Existing Java fuzzing tools suffer from low vulnerability discovery efficiency due to their neglect of semantic information associated with vulnerability-relevant sink APIs. This work proposes GONDAR, a novel framework that systematically integrates sink API semantics with a multi-agent collaboration mechanism. GONDAR employs CWE-guided, LLM-enhanced static analysis to identify triggerable sink points and deploys two specialized agents—one focused on path reachability and the other on satisfying vulnerability-triggering conditions. By synergistically combining static analysis, large language models, constraint solving, and coverage-guided fuzzing, GONDAR discovers four times as many vulnerabilities as Jazzer, the current state-of-the-art tool, on real-world Java benchmarks. The framework has been successfully deployed in the DARPA AI Cyber Challenge and the OSS-CRS project.

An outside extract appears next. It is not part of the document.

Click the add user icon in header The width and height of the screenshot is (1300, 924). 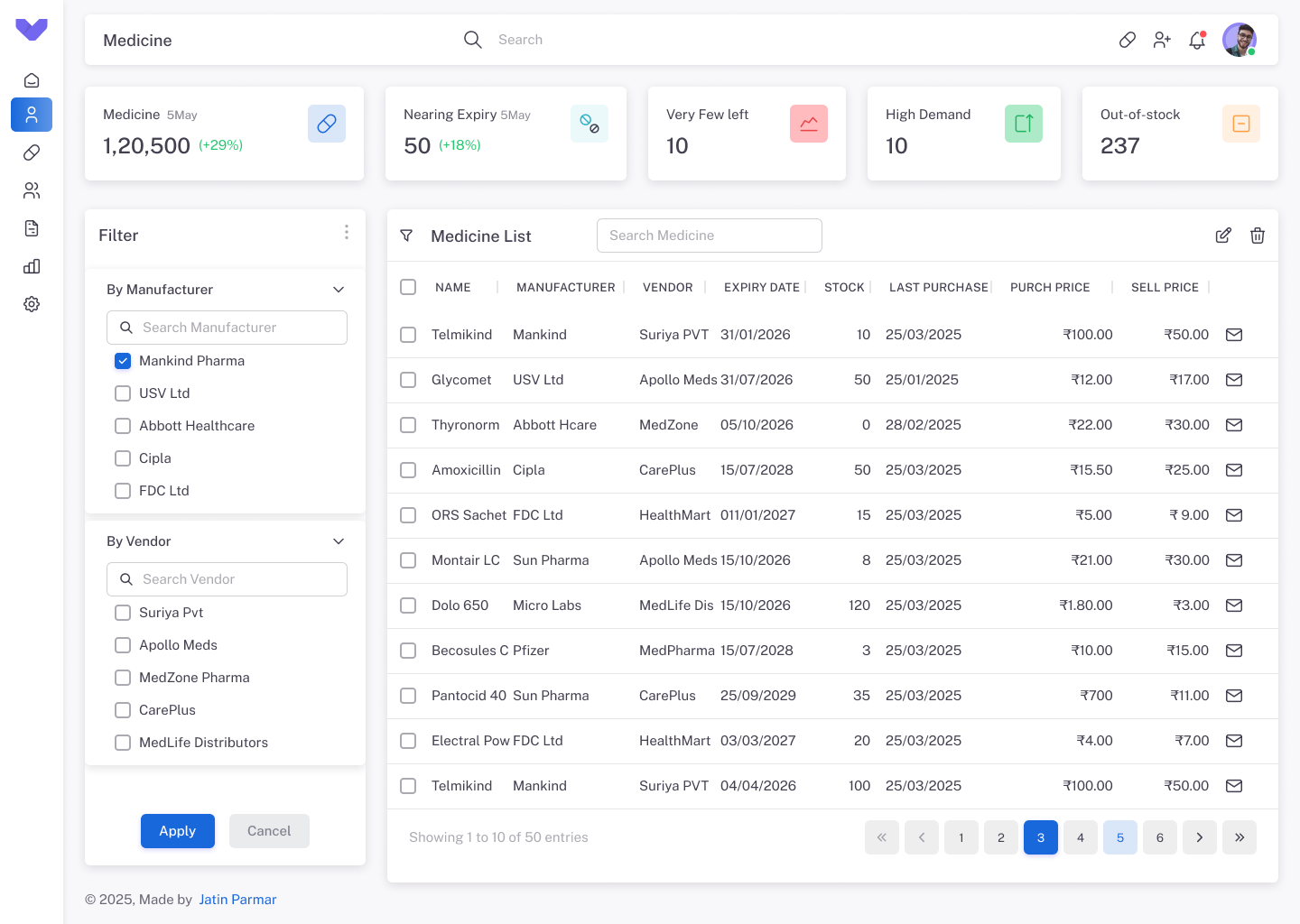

Java applications are prone to vulnerabilities stemming from the insecure use of security-sensitive APIs, such as file operations enabling path traversal or deserialization routines allowing remote code execution. These sink APIs encode critical information for vulnerability discovery: the program-specific constraints required to reach them and the exploitation conditions necessary to trigger security flaws. Despite this, existing fuzzers largely overlook such vulnerability-specific knowledge, limiting their effectiveness. We present GONDAR, a sink-centric fuzzing framework that systematically leverages sink API semantics for targeted vulnerability discovery. GONDAR first identifies reachable and exploitable sink call sites through CWE-specific scanning combined with LLM-assisted static filtering. It then deploys two specialized agents that work collaboratively with a coverage-guided fuzzer: an exploration agent generates inputs to reach target call sites by iteratively solving path constraints, while an exploitation agent synthesizes proof-of-concept exploits by reasoning about and satisfying vulnerability-triggering conditions. The agents and fuzzer continuously exchange seeds and runtime feedback, complementing each other. We evaluated GONDAR on real-world Java benchmarks, where it discovers four times more vulnerabilities than Jazzer, the state-of-the-art Java fuzzer. Notably, GONDAR also demonstrated strong performance in the DARPA AI Cyber Challenge, and is integrated into OSS-CRS, a sandbox project in The Linux Foundation's OpenSSF, to improve the security of open-source software.